The turbulent relationship between Harvey and his third wife and frequent collaborator Joyce Brabner, played by Hope Davis, is the central crux of the movie, as it develops from pen pal correspondence to one of the worst first dates ever. Needless to say, the two are perfect for each other, and Joyce’s own neuroses and ability to pinpoint social disorders in others becomes a counterbalance to Harvey’s negativity. They are married a week after their first date, and their comic collaboration leads them to Danielle, the daughter of a comic artist who they adopt once they realize that she is the perfect daughter for their dysfunctional family.

An equally pivotal moment in the movie comes when Pekar meets acclaimed underground artist R. Crumb, who offers to illustrate his first comic book stories. The scenes between Pekar and James Urbaniak’s Crumb make for a fun “crossover” with Terry Zwigoff’s 1994 documentary, Crumb. The movie’s funniest moments belong to Harvey’s co-worker Toby, a consummate nerd, who creates instant comic relief with his very deliberate speech pattern. His infatuation with the 80s’ film “Revenge of the Nerds” also makes great fodder for Harvey’s wrath.

Some may wonder how many people will know who Harvey Pekar is before seeing American Splendor and whether or not they would enjoy a movie about an admittedly grouchy, and often unlikable, loser. That said, it’s hard not to find at least a few parts of yourself in Harvey’s temperamental character, much his comic fans have done for years. Although American Splendor hits a bit of a downer in the third act when Pekar is diagnosed and treated for cancer, it is an entertaining movie that should be enjoyed by everyone.

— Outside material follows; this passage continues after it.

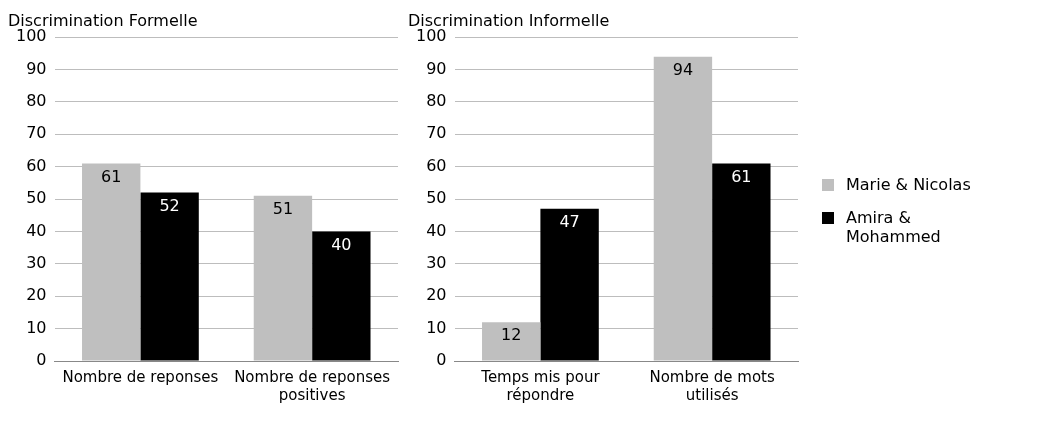  What do you see at coordinates (312, 386) in the screenshot?
I see `x-tick-label: Nombre de reponses positives` at bounding box center [312, 386].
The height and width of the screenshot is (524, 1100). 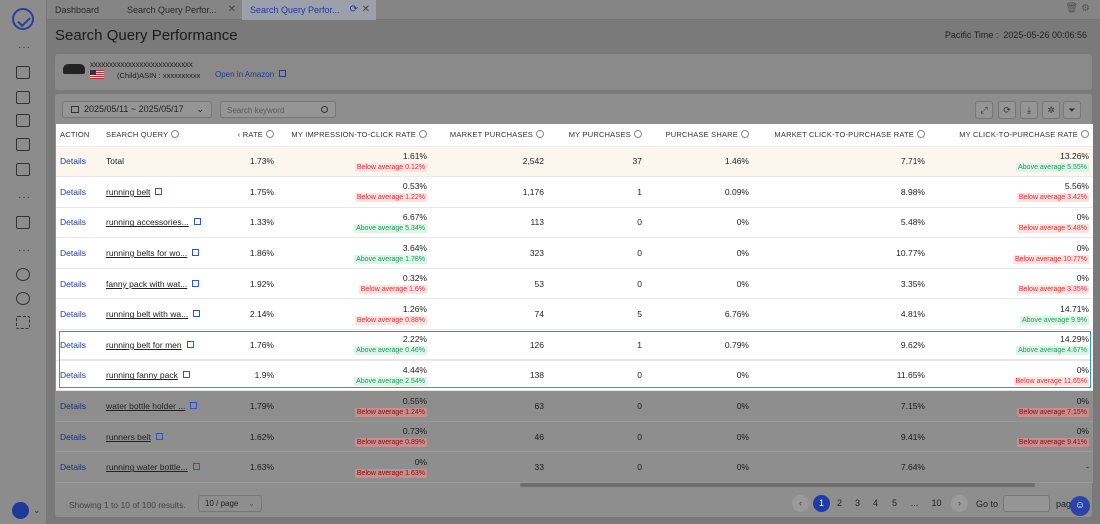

While American Splendor is one of the funniest and quirkiest movies of the year, it’s also an inspirational story that even a grouch like Harvey should appreciate. It might even do more to legitimize the comic book medium than all of the superhero movies combined, because the subject matter is more universal, showing that comics aren’t just for the young or uneducated. More importantly, it will help get Pekar and his work recognized by a larger audience and a newgeneration. From Harvey’s griping, he probably could use the money, but don’t expect him to appreciate the recognition that comes along with that fame.

American Splendor is playing now in select cities, and it will open in more cities over the course of August and September.